Problem to work on
A verbatim copy of all the data is required; the pictures should not appear in it.

Dataset content
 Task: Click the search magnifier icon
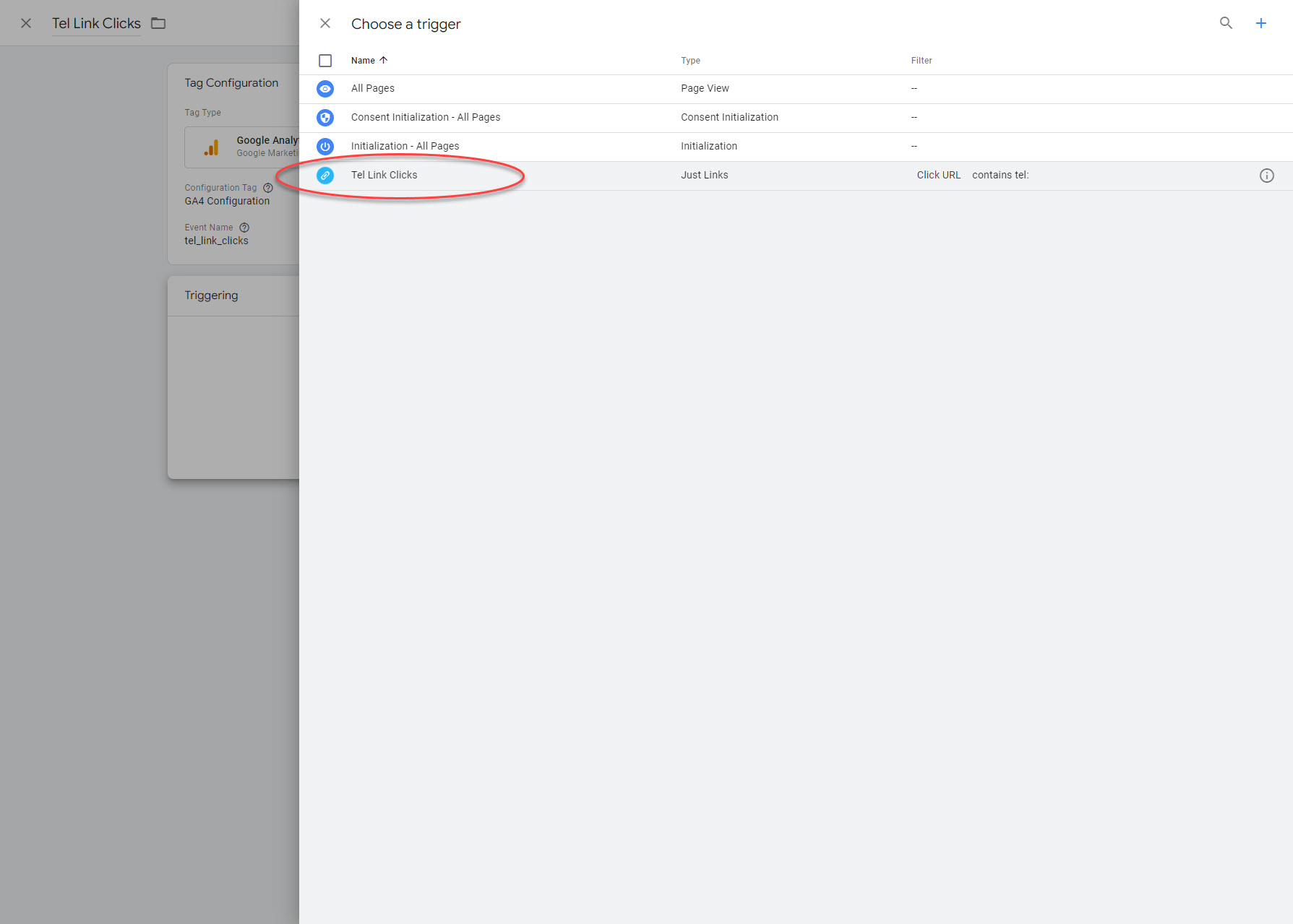(x=1226, y=23)
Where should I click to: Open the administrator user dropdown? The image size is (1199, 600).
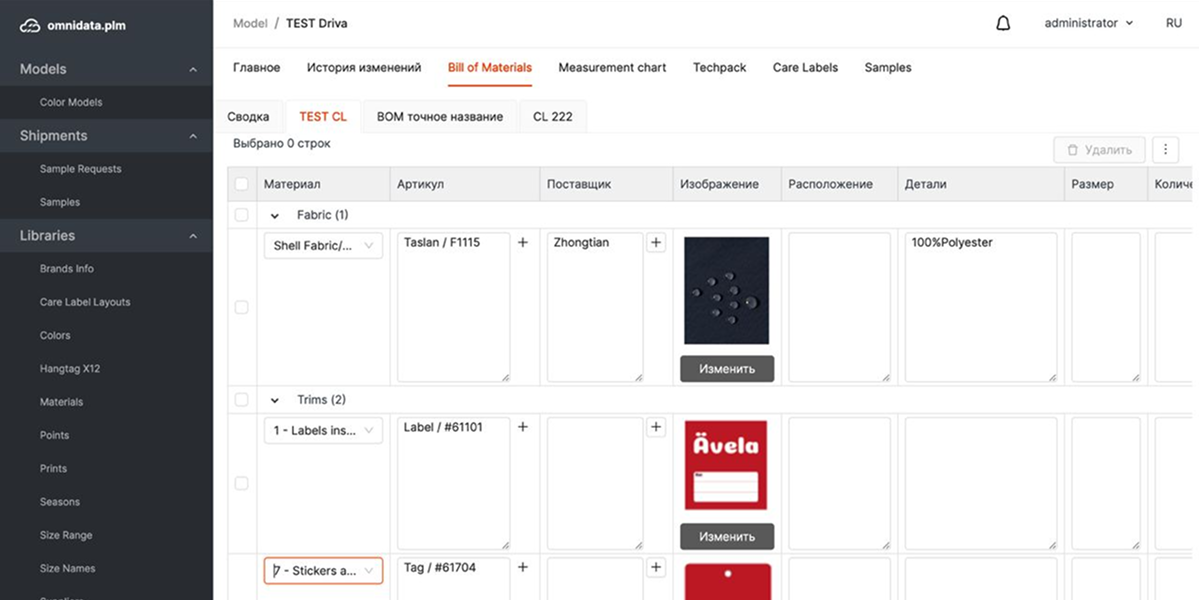tap(1088, 23)
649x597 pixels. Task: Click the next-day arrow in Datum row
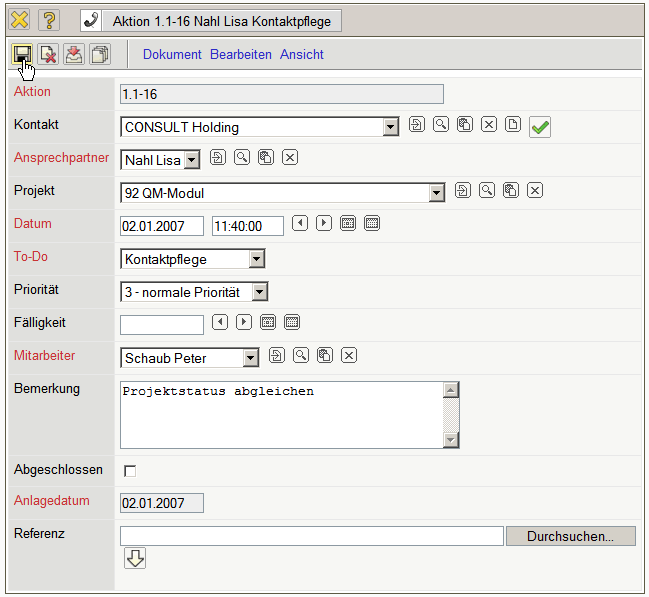click(x=324, y=223)
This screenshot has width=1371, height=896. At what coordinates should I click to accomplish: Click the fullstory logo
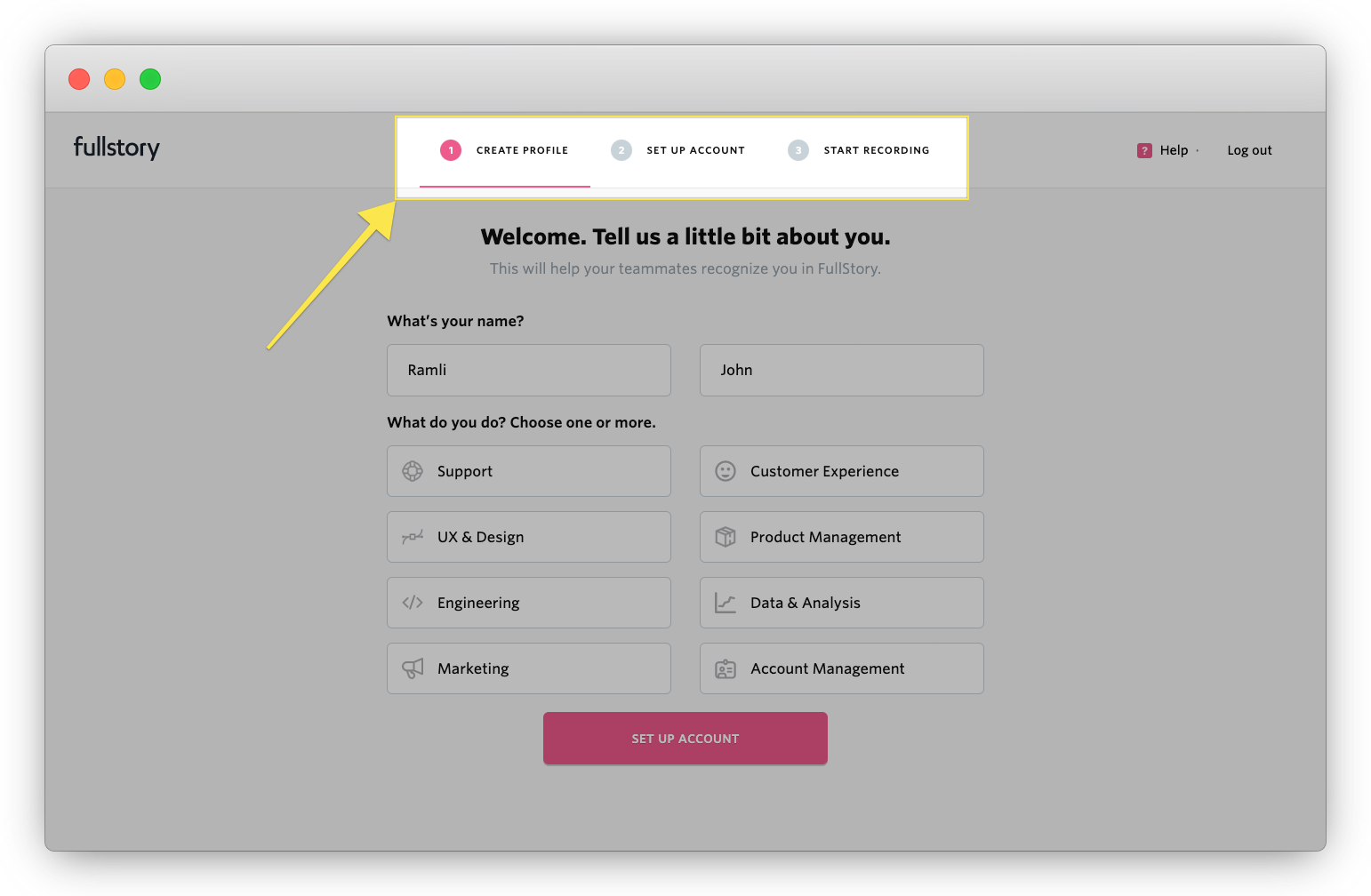(x=116, y=148)

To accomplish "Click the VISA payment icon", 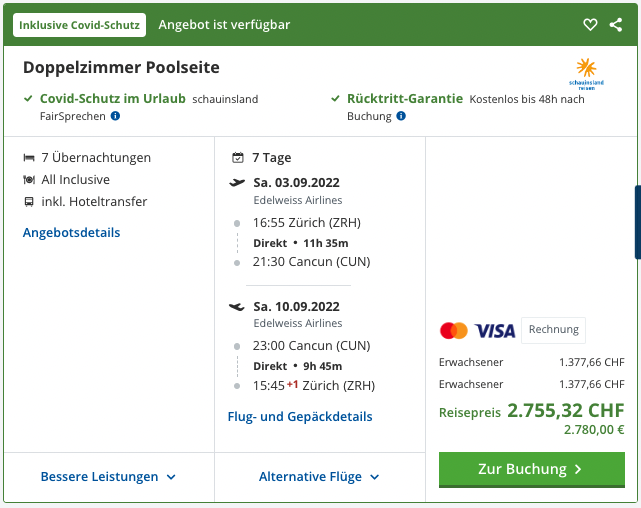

Solved problem
 Task: Click the search magnifier icon
(x=1226, y=23)
Where should I click to: Open the administrator user dropdown? The image size is (1199, 600).
tap(1088, 23)
649x597 pixels. Task: Click the next-day arrow in Datum row
click(x=324, y=223)
This screenshot has width=1371, height=896. At what coordinates should I click to accomplish: Click the fullstory logo
(x=116, y=148)

To accomplish "Click the VISA payment icon", 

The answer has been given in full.